As I sayed before I think it will confuse new users as the kubeclt --dry-run does not do the same.

two options

Adding another option to connect to the cluster, like --cluster-validation or --allow-cluster-connection.

dry-run option other option Description
[none] [none] No dry-run, perform action (default)
--dry-run [none] Don’t attempt to contact any cluster, same behavior as today
[none] --cluster-validation Error : --cluster-validation flag can only be used with the --dry-run flag
--dry-run --cluster-validation Allow contacting the cluster for e.g. lookup

This can be a viable option as it just add a new option and do not break anything.

After thinking of it, it diverge from the main issue subject… If you want @technosophos I can create a new issue where I describe more properly the --dry-run actual issues and where we can find a reliable, safe and user friendly behavior.

I follow the @gjenkins8 comment, dry-run comes from the kubectl command that allow us to run some commands with dry run. From the kubectl docs :

APIServer dry-run was implemented to address these two problems:

  • it allows individual requests to the apiserver to be marked as “dry-run”
  • the apiserver guarantees that dry-run requests won’t be persisted to storage
  • the request is still processed as typical request: the fields are defaulted, the object is validated, it goes through the validation admission chain, and through the mutating admission chain, and then the final object is returned to the user as it normally would, without being persisted

Source

Any dev / ops that touch helm comes from kubectl. When we see something that claims to “Intelligently manage your Kubernetes manifest files” that uses an option with the same name than the official one (kubernetes/kubectl) we obviously think (before reading the docs) that it will do the same / pass the dry-run params to kubectl… This is not the actual behavior and the biggest problem is that it is not well documented : With only simulate an install, we are even more tempted to believe that the implementation comes down to being a wrapper of the kubectl --dry-run command.

Good or bad news, is that the --dry-run param is deprecated :

$ kubectl create ... --dry-run
W1009 17:00:14.998329  323115 helpers.go:553] --dry-run is deprecated and can be replaced with --dry-run=client.

▶ **DATA ROWS**
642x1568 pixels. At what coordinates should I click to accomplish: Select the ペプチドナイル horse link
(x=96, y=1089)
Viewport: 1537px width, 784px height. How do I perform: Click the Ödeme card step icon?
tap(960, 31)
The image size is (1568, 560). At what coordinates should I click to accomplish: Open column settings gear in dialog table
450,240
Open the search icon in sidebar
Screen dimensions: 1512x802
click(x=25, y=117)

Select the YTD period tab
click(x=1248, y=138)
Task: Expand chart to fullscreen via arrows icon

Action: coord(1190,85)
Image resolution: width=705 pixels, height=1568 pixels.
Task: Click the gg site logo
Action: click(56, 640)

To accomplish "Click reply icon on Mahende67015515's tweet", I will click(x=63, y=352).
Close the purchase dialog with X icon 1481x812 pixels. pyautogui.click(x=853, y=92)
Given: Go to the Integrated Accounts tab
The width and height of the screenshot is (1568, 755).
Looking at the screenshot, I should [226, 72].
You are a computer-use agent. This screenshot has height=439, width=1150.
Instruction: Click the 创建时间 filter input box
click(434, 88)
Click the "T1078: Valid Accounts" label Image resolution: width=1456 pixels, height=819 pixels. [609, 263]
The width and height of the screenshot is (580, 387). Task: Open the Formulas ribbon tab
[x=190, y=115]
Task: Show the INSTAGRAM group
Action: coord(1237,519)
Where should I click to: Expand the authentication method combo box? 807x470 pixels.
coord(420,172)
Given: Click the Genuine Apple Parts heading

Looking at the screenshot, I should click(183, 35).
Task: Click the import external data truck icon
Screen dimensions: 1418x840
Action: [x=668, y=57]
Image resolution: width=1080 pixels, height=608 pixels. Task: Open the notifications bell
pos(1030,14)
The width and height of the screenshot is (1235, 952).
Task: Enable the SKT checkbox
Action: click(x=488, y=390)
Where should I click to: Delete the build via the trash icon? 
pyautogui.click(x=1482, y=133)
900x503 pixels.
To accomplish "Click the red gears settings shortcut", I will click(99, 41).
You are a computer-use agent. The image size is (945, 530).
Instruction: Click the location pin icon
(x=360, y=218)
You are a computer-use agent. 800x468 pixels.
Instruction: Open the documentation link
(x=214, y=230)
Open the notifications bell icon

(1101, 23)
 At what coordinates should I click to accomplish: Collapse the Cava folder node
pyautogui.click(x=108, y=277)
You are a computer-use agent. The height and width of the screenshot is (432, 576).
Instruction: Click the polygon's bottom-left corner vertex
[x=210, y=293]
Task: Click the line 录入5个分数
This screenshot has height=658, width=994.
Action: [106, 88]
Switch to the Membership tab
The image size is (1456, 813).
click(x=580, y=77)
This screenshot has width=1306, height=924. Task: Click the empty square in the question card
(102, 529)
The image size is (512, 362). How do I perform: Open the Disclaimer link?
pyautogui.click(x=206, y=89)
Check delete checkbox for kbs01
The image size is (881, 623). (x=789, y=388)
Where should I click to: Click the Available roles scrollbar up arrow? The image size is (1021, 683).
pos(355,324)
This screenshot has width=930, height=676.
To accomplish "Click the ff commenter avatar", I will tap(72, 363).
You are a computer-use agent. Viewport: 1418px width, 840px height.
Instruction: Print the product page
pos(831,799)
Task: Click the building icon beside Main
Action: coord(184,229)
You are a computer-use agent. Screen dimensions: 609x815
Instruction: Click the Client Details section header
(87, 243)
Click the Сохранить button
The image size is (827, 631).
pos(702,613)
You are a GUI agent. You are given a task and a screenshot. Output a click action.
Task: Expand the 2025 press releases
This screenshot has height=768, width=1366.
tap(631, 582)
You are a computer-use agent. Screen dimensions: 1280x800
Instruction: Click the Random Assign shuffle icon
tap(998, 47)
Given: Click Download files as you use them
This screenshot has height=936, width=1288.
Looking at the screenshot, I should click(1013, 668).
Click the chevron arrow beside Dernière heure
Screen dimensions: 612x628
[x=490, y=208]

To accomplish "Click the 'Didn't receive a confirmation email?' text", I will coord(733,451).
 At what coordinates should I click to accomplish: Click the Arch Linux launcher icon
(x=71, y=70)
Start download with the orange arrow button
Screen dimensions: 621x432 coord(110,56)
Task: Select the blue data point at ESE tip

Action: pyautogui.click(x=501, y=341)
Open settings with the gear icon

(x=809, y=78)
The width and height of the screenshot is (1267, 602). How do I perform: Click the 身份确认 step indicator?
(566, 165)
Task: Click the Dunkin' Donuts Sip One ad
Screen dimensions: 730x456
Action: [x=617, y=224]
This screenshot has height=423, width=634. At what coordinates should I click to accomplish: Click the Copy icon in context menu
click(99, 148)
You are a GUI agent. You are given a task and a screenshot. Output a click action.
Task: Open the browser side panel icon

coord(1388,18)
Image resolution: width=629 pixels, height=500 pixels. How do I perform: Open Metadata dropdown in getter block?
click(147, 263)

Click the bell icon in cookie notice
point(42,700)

▶ **LIST OF TASKS**
A – Using the discussion of Helm's --dry-run flag, decide whether each statement agrees with it, answering yes or no and quoting the words that settle it: (i) Using the proposed --cluster-validation flag without --dry-run results in an error. (ii) The apiserver stores dry-run requests. (iii) The writer considers Helm's current dry-run behavior well documented.
B – Write a continuation of the discussion of Helm's --dry-run flag, beginning right after the deprecation warning that closes it.
The entries have no connection to the discussion of Helm's --dry-run flag.

▶ **EXPECTED RESPONSES**
A –
(i) Yes: "Error : --cluster-validation flag can only be used with the --dry-run flag"
(ii) No: "the apiserver guarantees that dry-run requests won’t be persisted to storage"
(iii) No: "the biggest problem is that it is not well documented"

B –
It as been added on the 1.18 version of kubectl, with #85652 on June 16, 2021.

Now the official docs of the dry run say the following info :

Must be “none”, “server”, or “client”. If client strategy, only print the object that would be sent, without sending it. If server strategy, submit server-side request without persisting the resource.

Source

If we chose to implement @gjenkins8 solution, we will still diverge from kubectl. This is not a bad thing by design but it must be specifically explained with a message in the helm help. Something like :

-       --dry-run                                    simulate an install
+       --dry-run                                    simulate an install. NOT EQUIVALENT TO KUBECTL --DRY-RUN, READ https://...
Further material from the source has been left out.